Tonic's recommendations are built by a combination of on-device machine learning and differential privacy. To understand how they work, imagine the recommendations Tonic suggests as a jigsaw puzzle. Your device is the only part of this system that knows your jigsaw puzzle should be of, say, a picture of kittens. But your device tells Tonic's servers to send all kinds of puzzle pieces -- for kittens and puppies and baby otters too. Then your device discards all the puppy and otter puzzle pieces and uses only the correct kitty pieces to put your puzzle together. 

That's one way to think of Tonic's system, where all the behavioral data needed for recommendations stay on your device, and a model of what you like is sent to Canopy's servers masked by other information. While most other recommendation systems ingest your data and do all their algorithmic crunching on their own servers, Tonic's servers send back a bunch of possible recommendations and then the final selections are finished on your device, because that's the only place where the model of your specific preferences lives. 

Tonic and Canopy never know who you are, or even that you love kittens, but you still get your kitty jigsaw puzzle put together. 

Human vetting is also another backstop. While people don't curate your recommendations, humans vet all the content that's in the pool of possible suggestions on Tonic. The company said that so far Tonic has recommended articles from more than 550 publications and websites. The majority of recommendations will be articles, but the app will add in other forms over time, like photo essays, digital art, videos and short poems. 

The app is free to download and use starting Wednesday for Apple's iOS, with an Android version coming within the next six months. 

So what's in it for Canopy?
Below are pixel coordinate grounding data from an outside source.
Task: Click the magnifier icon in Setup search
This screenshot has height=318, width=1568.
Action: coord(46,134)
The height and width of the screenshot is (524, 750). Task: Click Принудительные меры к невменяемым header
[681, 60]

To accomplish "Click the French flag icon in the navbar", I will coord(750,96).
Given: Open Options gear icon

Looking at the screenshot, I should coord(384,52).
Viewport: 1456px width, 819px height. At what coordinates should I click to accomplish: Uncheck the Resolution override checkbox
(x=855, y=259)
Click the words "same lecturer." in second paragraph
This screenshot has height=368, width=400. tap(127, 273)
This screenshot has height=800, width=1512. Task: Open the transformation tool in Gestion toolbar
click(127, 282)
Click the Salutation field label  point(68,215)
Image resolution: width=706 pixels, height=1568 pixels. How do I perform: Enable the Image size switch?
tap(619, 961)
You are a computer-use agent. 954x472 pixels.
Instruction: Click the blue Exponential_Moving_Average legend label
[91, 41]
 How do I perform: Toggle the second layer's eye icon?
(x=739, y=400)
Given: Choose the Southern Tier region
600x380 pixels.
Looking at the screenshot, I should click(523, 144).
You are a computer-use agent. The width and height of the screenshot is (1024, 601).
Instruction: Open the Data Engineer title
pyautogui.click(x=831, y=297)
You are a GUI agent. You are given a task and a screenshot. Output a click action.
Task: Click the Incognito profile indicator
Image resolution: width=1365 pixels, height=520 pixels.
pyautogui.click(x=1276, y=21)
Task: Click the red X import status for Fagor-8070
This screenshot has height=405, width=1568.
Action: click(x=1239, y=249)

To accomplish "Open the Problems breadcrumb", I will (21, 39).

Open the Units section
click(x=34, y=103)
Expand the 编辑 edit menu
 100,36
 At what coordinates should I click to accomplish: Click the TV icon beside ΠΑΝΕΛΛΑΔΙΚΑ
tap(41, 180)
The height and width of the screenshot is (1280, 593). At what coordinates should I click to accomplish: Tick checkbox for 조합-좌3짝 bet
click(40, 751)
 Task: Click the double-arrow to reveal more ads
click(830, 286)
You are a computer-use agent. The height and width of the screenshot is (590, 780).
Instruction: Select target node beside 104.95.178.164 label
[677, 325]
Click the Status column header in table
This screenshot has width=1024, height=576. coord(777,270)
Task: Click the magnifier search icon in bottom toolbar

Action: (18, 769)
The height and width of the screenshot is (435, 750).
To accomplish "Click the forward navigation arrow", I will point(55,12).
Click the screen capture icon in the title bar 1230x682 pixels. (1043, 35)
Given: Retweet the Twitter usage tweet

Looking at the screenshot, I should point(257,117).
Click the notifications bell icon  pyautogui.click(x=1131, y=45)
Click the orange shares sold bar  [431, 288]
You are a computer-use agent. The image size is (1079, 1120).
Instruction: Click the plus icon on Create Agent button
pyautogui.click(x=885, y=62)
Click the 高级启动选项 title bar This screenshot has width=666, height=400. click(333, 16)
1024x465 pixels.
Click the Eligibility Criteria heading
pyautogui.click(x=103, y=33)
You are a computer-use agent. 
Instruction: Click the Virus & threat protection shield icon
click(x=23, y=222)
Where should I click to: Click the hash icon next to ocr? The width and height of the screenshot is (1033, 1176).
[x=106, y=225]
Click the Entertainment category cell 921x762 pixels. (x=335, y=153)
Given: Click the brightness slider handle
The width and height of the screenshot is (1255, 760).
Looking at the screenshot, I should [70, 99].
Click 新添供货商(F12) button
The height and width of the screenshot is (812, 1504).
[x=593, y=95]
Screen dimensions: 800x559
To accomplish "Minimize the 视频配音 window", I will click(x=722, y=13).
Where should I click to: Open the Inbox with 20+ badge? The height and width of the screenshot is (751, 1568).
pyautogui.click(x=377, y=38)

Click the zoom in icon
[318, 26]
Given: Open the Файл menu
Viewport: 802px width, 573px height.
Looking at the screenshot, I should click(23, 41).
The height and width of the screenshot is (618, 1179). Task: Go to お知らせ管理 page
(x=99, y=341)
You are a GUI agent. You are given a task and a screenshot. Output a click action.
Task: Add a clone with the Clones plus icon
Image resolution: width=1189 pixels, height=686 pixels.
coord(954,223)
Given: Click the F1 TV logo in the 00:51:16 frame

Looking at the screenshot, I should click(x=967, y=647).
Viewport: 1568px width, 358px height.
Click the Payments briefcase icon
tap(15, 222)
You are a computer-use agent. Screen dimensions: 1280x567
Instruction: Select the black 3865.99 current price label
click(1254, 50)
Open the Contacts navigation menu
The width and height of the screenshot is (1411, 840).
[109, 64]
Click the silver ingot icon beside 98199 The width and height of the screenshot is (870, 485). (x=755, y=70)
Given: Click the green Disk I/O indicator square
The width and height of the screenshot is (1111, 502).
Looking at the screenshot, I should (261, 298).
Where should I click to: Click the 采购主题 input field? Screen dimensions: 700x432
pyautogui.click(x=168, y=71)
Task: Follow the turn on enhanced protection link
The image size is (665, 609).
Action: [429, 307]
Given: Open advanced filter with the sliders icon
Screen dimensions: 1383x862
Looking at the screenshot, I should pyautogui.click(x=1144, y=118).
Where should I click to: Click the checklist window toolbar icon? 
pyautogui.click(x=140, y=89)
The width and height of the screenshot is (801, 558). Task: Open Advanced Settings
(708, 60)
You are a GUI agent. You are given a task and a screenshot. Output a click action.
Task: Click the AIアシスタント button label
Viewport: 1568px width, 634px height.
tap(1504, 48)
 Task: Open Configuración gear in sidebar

The company may launch paid apps in the future, but its business model is to license its recommendation technology to partners. The idea is to power the personalization of companies that can't build something from scratch that stacks up against Facebook. Tonic is the first way Canopy will see how its approach to recommendations works when unleashed into the wild. 

"We hear a lot about creating a better internet for people, and for that to be successful, it's a shared endeavor," Annika Goldman, Canopy's senior vice president of strategy and operation, said in an interview last week. "We're not going to do it alone."